Previous studies across multiple cancer types have demonstrated that tumors can modulate the pre-metastatic bone microenvironment to become a more hospitable environment by increasing HSC numbers and vascularization [
16,
17,
18]. We did not find changes in the bone microenvironment between mice with ER-expressing and TN 4T1.2 tumors, which were the only cell lines in this study to exhibit bone metastases. This suggests that the 4T1.2 cell line does not modify HSCs or the vasculature in the pre-metastatic niche. The percentages of Sca-1- and endomucin-positive cells, markers for HSC/tumorigenic cells and endothelial/HSCs, respectively, within the bones of mice with ER-expressing E0771/bone-derived tumors were significantly increased when compared with TN E0771/bone-derived tumors. While the specific mechanisms driving the increase in HSCs and endothelial cells is unclear in our study, it is apparent that the expression of ER within the E0771/bone tumors, but not the 4T1.2, mammary tumors, were associated with downstream modification of the bone microenvironment.

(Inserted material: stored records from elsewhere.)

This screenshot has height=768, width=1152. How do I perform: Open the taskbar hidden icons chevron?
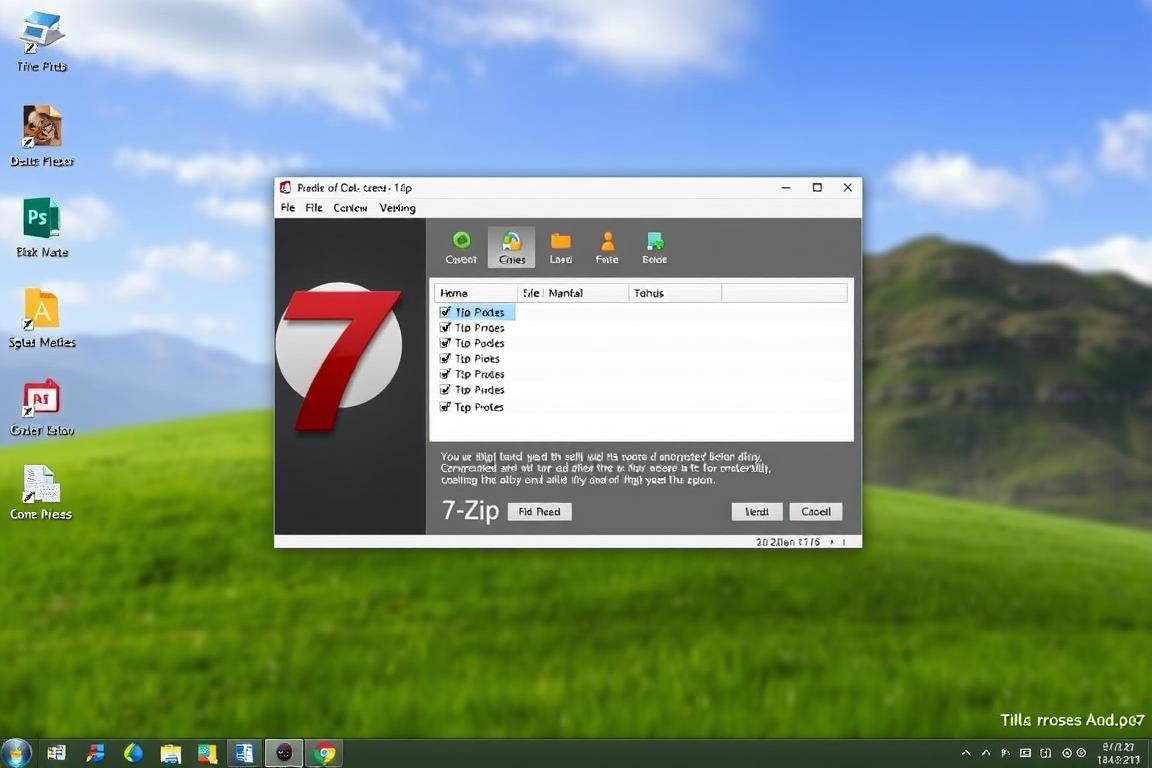pos(965,752)
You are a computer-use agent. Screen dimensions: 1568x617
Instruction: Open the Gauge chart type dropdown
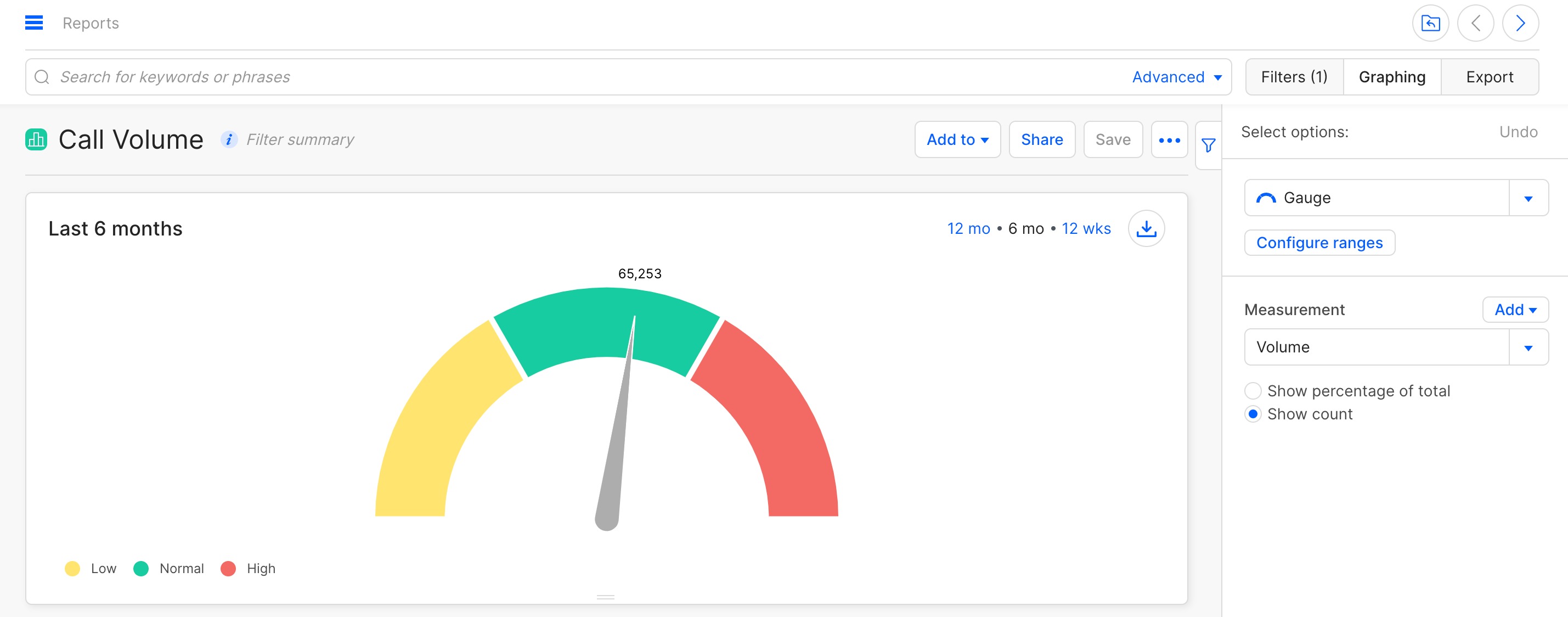tap(1528, 198)
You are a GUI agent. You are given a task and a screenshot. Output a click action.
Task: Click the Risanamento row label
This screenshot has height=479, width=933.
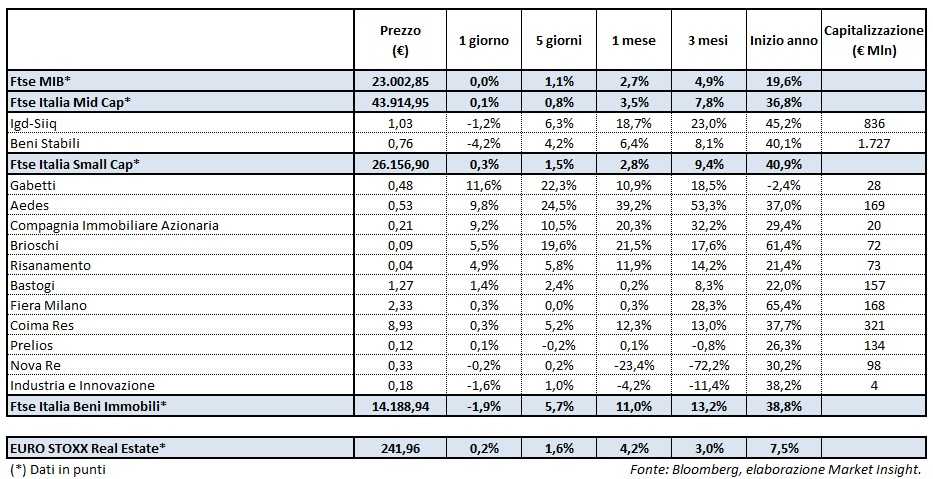(49, 264)
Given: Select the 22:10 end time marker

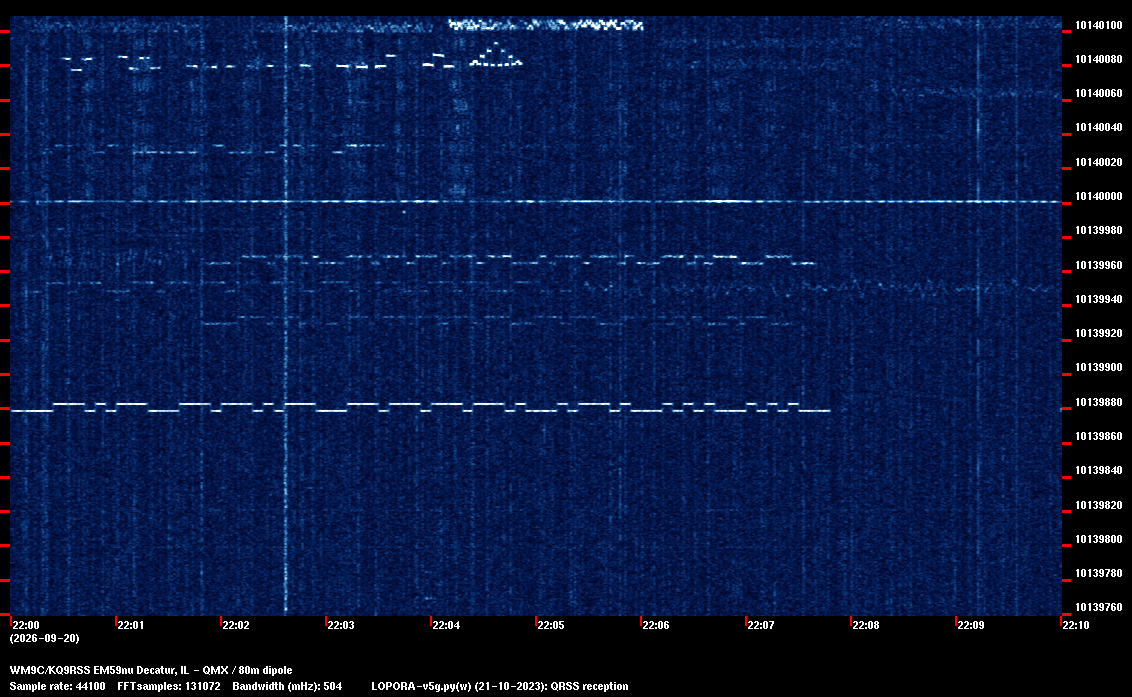Looking at the screenshot, I should tap(1076, 625).
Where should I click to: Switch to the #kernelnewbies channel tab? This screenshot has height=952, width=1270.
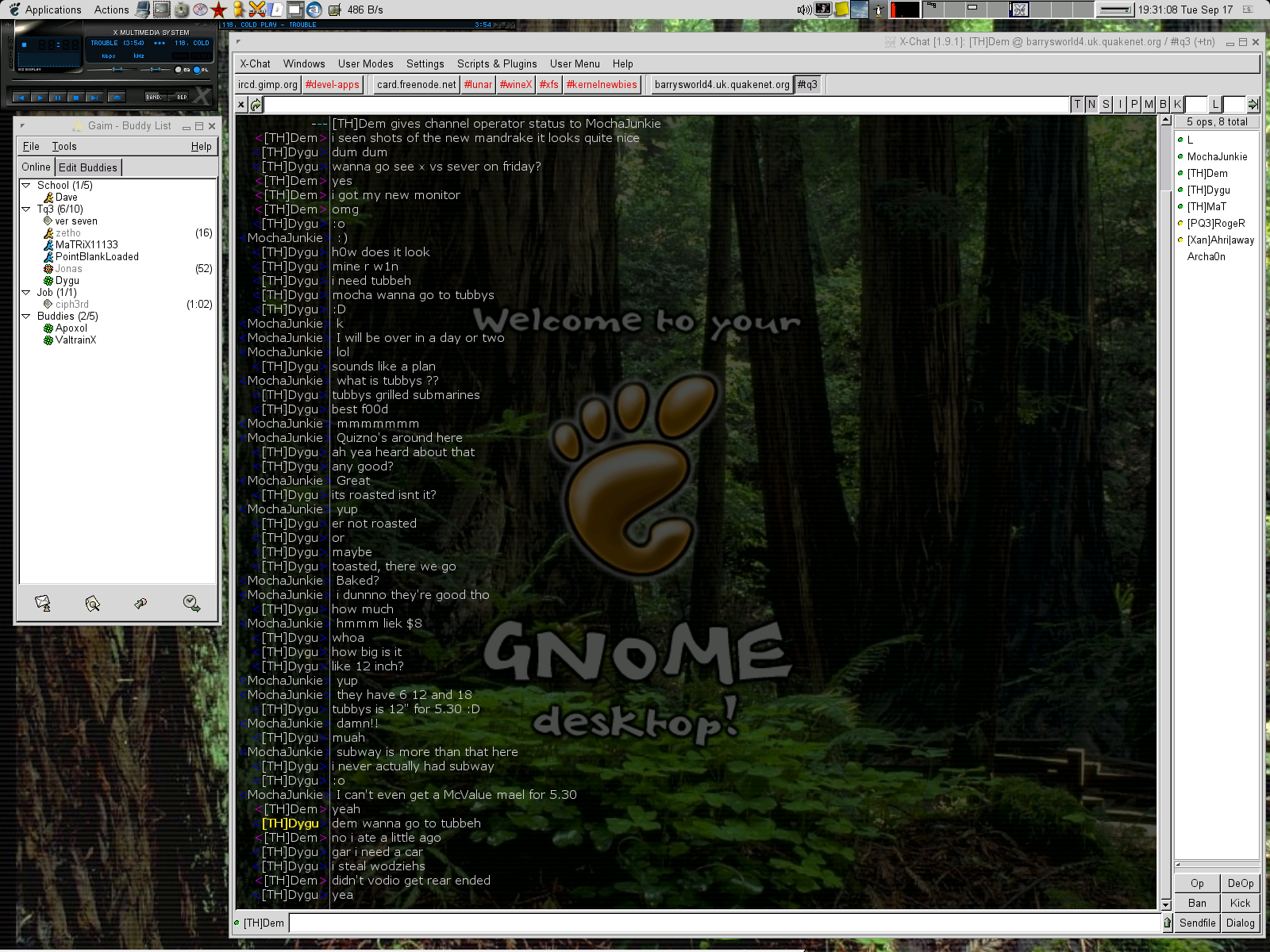[x=601, y=85]
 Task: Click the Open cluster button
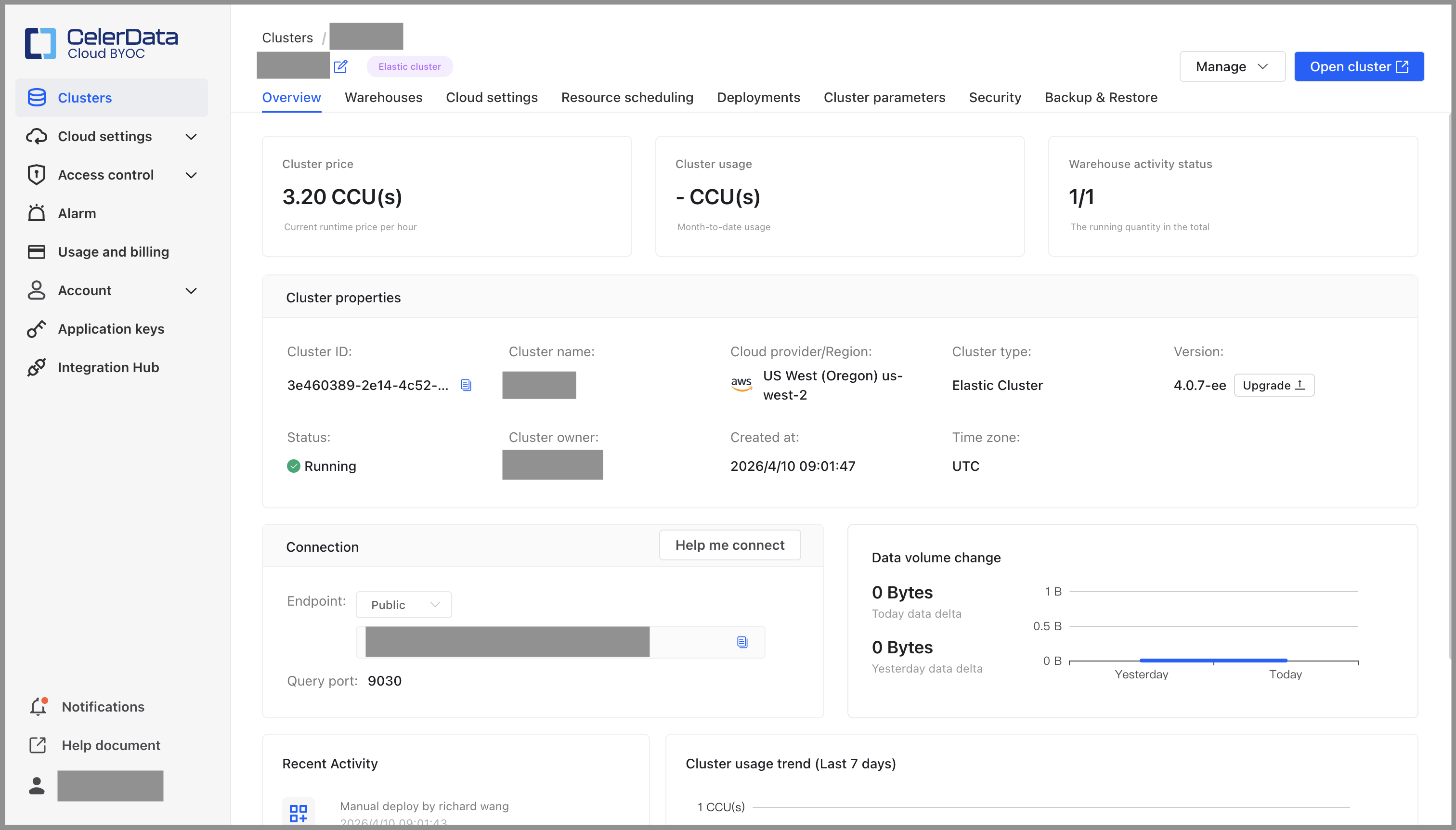coord(1359,66)
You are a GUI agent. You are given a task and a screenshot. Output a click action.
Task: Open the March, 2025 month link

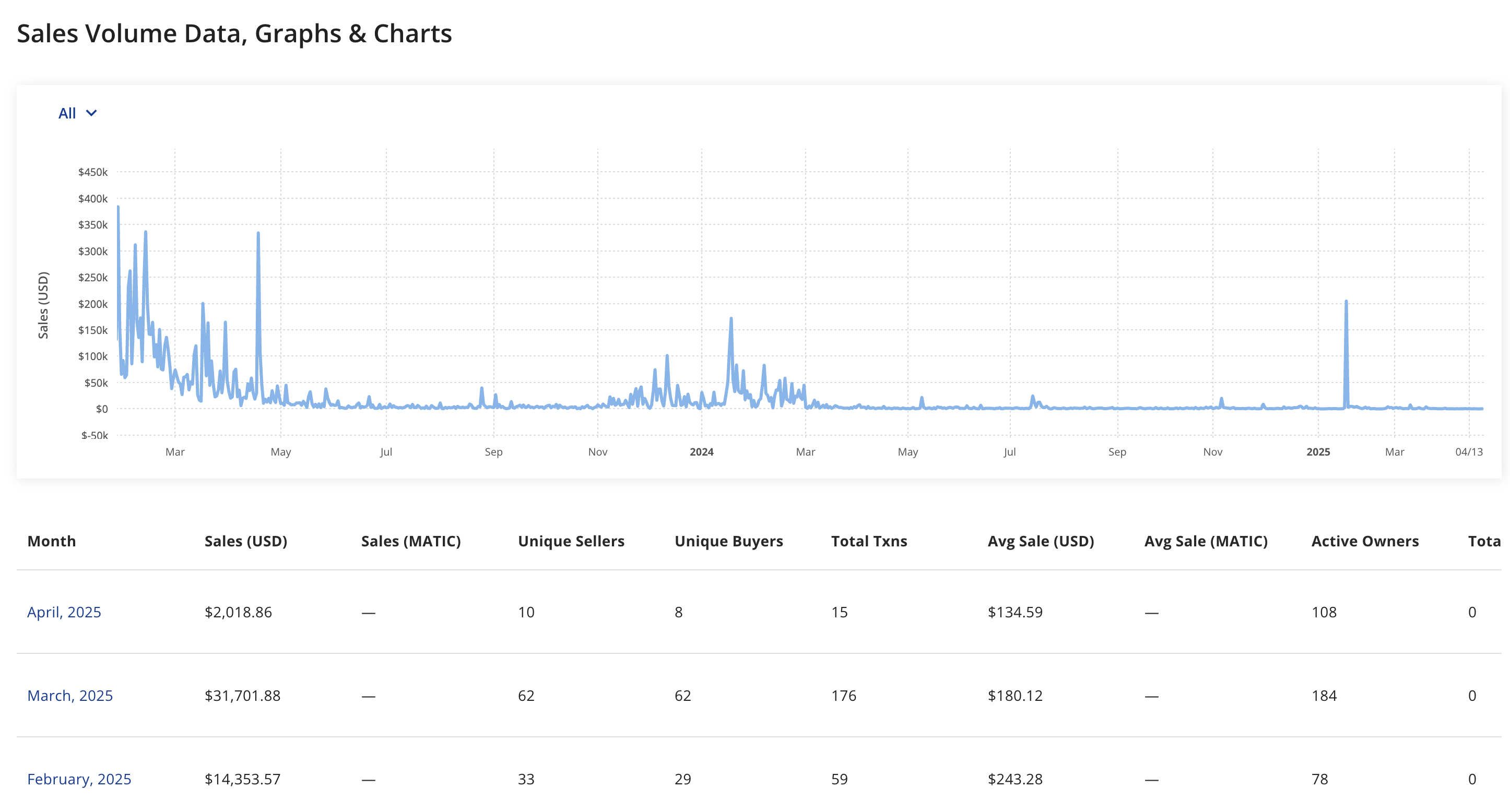coord(70,696)
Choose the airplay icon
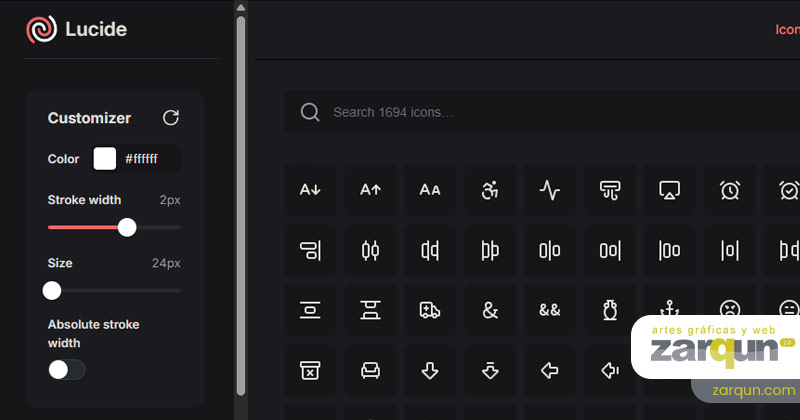This screenshot has height=420, width=800. click(670, 190)
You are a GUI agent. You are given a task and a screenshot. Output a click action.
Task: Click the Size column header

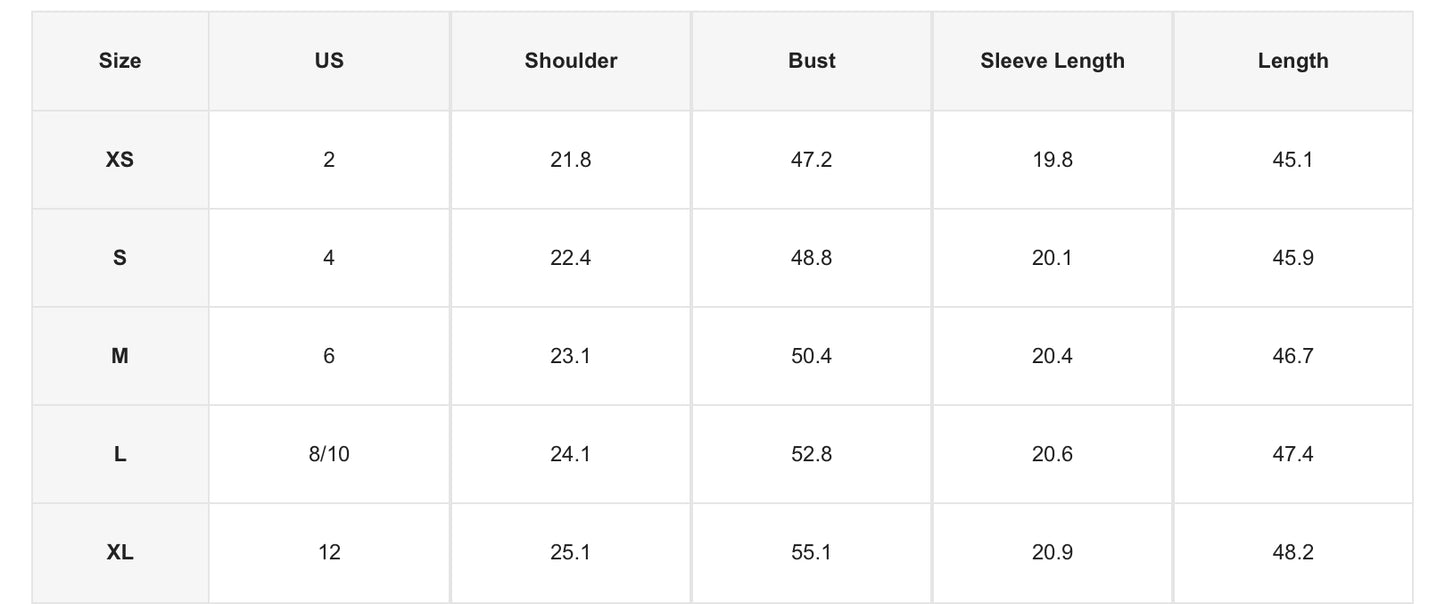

While this model may contribute to significant advancements in the detection and treatment of ER+ BC bone metastasis in humans, this study has several limitations. Relatively few mice with ER+ BC developed bone metastasis and estrous cycles were not controlled or monitored in the mice. Additionally, since monitoring for bone metastasis was performed by histological and immunohistochemical evaluation of the tibia, it is possible that some bone metastases were missed in the other long bones or axial skeleton. Future studies will include the introduction of luciferase into the cells. The initial characterization was performed without luciferase as its introduction into 4T1.2 cells was shown to reduce metastatic spread due to interaction with the immune system [
35]. Other future studies should also include in vivo exogenous estrogen stimulation with the ER-expressing 4T1.2 tumors to assess the changes in tumor growth and metastasis in this mouse model. Furthermore, only ERα was assessed in this model system as ESR1 was transduced into the cell line. While beyond the scope of this work, future studies to better understand the involvement of Erβ in these cells is warranted to obtain a fuller understanding of the model system. Lastly, mice with TN tumors were not treated with antiestrogen compounds. While we would not expect tumor volumes and weights in the TN group to change since there is no functioning ER, these treatments might alter the bone microenvironment and could affect metastasis and immune cell infiltration.